On 25 May 2012, the SKA (Square Kilometre Array) Organisation announced that Australia, along with New Zealand and South Africa, will host components of what will be the largest and most powerful radio telescope ever made. According to the organisation, it would take 2 million years to listen to the data collected by the telescope in a single day on an iPod, and with the combination of 3,000 dishes and a collecting area of a million square metres, scientists claim the telescope will actually be able to “see” back in time! The project will provide insight into mysteries such as the evolution of galaxies, the results of Big Bang, the nature of “dark energy,” and perhaps even the existence of other intelligent life. The best part is that the telescope will probably be completed in 2024 and have a working life of 50 years – meaning a large portion of the project will depend on the help of young and aspiring scientists. Study in Australia and you too could be a part of this amazing project!

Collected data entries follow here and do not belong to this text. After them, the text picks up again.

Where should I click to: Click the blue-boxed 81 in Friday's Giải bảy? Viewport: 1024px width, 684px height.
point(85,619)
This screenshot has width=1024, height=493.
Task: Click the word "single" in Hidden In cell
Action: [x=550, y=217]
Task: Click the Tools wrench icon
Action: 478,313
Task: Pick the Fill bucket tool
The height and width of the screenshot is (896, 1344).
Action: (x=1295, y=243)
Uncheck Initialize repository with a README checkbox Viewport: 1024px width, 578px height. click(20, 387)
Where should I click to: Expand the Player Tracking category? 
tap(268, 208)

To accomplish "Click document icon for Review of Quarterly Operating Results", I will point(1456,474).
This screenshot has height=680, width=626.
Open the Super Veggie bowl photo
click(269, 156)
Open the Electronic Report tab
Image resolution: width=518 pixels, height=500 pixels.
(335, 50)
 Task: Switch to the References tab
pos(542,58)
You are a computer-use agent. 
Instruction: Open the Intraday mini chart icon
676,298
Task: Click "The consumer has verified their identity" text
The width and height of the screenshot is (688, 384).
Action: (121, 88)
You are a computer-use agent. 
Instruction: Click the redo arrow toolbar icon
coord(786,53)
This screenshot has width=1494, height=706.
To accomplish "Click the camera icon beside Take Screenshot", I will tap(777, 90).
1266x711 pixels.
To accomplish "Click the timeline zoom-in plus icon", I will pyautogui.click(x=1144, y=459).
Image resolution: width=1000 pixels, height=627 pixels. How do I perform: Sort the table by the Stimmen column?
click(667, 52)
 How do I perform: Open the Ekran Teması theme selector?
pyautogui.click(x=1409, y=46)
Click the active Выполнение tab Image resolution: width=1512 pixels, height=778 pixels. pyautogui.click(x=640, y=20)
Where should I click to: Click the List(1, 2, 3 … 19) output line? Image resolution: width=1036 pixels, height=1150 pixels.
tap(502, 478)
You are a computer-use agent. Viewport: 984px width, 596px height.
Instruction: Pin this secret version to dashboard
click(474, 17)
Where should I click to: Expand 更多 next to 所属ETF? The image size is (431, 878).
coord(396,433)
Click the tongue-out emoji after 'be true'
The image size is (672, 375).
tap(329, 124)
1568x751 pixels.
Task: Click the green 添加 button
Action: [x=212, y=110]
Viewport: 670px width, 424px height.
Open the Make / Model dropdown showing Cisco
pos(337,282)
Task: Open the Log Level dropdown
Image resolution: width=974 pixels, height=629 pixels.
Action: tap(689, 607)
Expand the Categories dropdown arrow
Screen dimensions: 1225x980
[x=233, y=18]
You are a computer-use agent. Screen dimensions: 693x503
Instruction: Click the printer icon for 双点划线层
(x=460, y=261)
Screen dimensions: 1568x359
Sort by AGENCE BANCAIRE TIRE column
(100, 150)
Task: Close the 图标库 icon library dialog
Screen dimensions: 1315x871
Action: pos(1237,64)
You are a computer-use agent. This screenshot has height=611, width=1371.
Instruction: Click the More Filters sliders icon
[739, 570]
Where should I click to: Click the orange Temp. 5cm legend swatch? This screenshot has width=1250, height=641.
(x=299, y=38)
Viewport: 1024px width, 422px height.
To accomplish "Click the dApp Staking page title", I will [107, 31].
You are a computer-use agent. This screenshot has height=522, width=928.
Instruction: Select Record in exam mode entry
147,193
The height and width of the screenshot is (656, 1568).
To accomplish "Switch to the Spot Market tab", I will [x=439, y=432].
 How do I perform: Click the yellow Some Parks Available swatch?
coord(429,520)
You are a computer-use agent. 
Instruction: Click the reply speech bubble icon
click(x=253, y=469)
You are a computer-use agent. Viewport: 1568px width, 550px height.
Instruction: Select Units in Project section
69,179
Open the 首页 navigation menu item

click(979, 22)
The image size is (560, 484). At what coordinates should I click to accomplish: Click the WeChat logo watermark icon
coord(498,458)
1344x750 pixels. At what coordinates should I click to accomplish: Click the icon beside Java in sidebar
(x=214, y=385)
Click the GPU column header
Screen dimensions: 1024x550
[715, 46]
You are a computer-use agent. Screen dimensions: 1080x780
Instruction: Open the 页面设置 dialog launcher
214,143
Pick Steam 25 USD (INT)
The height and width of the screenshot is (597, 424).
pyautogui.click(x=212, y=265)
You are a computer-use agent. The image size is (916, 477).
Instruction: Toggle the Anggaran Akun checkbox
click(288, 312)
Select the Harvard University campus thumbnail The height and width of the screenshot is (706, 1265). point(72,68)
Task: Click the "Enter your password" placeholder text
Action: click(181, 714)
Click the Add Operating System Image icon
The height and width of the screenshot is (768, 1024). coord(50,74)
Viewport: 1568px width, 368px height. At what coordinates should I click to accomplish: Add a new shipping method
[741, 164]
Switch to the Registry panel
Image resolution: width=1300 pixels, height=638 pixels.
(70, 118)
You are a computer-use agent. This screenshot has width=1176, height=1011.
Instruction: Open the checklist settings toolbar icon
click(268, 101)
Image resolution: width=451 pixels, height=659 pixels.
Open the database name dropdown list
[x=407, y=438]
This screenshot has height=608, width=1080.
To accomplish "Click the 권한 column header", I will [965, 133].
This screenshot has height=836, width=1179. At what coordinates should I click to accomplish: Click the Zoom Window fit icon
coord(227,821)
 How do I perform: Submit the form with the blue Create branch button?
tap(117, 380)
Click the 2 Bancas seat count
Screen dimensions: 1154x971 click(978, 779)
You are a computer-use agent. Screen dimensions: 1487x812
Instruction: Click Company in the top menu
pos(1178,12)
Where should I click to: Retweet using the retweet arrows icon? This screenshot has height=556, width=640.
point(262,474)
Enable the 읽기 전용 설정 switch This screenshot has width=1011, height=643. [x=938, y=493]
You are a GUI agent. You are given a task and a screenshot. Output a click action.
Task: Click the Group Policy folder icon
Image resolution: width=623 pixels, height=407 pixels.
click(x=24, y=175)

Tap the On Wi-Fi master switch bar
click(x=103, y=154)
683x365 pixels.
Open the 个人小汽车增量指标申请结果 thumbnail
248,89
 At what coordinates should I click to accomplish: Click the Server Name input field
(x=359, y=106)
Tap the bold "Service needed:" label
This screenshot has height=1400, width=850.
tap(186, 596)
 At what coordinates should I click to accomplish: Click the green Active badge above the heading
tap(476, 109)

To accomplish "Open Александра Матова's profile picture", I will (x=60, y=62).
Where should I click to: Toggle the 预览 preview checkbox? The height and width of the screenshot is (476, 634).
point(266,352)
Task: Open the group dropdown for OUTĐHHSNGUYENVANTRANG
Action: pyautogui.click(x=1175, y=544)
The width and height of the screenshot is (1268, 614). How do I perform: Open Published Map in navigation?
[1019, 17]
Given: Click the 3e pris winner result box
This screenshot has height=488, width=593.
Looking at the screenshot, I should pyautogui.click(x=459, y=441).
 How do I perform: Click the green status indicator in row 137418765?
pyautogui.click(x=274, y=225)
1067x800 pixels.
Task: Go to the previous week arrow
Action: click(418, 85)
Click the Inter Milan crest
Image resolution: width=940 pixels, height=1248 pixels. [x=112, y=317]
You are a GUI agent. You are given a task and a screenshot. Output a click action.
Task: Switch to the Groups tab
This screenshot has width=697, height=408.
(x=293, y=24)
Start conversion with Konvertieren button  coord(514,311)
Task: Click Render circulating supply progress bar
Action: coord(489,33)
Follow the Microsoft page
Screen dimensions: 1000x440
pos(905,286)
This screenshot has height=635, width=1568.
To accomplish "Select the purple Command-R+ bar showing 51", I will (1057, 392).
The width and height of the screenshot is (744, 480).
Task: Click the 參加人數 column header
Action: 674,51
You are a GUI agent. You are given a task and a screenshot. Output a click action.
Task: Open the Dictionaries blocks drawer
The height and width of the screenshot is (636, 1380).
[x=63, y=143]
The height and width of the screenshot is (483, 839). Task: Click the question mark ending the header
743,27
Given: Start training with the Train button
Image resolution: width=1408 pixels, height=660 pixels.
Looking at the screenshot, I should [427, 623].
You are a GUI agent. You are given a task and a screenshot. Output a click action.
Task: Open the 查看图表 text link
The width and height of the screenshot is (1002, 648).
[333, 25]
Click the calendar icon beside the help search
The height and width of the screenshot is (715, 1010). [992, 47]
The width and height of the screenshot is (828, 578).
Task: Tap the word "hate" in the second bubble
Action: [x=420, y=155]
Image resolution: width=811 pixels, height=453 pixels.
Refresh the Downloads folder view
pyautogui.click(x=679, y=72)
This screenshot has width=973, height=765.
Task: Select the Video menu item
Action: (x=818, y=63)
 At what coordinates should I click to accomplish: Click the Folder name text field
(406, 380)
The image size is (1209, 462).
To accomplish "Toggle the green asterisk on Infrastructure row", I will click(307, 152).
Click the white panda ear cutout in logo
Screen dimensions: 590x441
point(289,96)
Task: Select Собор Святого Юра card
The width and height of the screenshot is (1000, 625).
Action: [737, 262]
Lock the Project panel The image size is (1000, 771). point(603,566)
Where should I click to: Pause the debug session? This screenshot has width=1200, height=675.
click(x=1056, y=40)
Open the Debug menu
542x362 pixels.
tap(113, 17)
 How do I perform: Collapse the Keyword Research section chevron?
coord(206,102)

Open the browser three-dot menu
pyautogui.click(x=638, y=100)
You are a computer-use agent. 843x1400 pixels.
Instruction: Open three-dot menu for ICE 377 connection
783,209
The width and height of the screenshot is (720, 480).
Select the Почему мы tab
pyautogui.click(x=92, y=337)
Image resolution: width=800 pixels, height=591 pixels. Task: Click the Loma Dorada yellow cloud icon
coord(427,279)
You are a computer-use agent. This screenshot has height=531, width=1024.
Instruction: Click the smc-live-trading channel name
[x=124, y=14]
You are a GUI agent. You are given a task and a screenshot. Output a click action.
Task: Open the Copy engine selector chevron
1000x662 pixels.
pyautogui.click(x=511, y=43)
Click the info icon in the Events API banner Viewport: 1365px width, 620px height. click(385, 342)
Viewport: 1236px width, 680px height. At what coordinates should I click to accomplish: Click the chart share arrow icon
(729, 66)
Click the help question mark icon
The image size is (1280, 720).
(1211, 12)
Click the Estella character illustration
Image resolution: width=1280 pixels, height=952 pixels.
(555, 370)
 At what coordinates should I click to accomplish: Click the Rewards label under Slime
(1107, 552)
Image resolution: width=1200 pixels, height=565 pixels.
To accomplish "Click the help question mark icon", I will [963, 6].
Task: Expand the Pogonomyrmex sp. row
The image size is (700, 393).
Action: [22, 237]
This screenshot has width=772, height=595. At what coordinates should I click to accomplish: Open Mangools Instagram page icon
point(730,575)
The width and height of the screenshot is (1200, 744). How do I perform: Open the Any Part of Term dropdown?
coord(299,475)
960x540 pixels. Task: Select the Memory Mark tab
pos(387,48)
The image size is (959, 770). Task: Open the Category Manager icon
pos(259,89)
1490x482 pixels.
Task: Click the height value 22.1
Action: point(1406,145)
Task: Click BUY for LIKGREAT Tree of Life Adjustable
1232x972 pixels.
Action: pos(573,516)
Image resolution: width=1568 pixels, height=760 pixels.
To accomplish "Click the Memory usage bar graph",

Australian National University (ANU) is a fantastic choice for students looking to learn more about space. The Canberra-based University has been ranked 10th in the world for Space Science, and the Astronomy & Astrophysics department’s quality of research was given the highest rating possible by Australia’s Excellence in Research (ERA) National Report. Not to mention that if you choose to attend, you may have the opportunity to learn from Brian Schmidt — the 2011 co-recipient of the Nobel Prize — or one of the staff members listed on Thomson Reuters Highly Cited Research. On top of their impressive credentials, ANU operates Australia’s largest optical observatory — a perfect place to take advantage of Australia’s especially clear view of outer space.
The University of Melbourne also has a highly regarded Astrophysics program that is currently ranked 14th in the world by US News — just ahead of Columbia, Cornell, and Yale. In addition, not only does the university receive the highest number of research grants of any Australian university, but its graduates are ranked sixth in the world for employability. If you choose to enrol in their new Masters of Science – Physics degree program, you will have the unique opportunity to complete an astro research project supervised by a member of the University of Melbourne staff.
Success in Australian programs such as these could be just what you need to jump-start your career as an SKA scientist. Just make sure to have Tim Tams ready when you make contact with the aliens!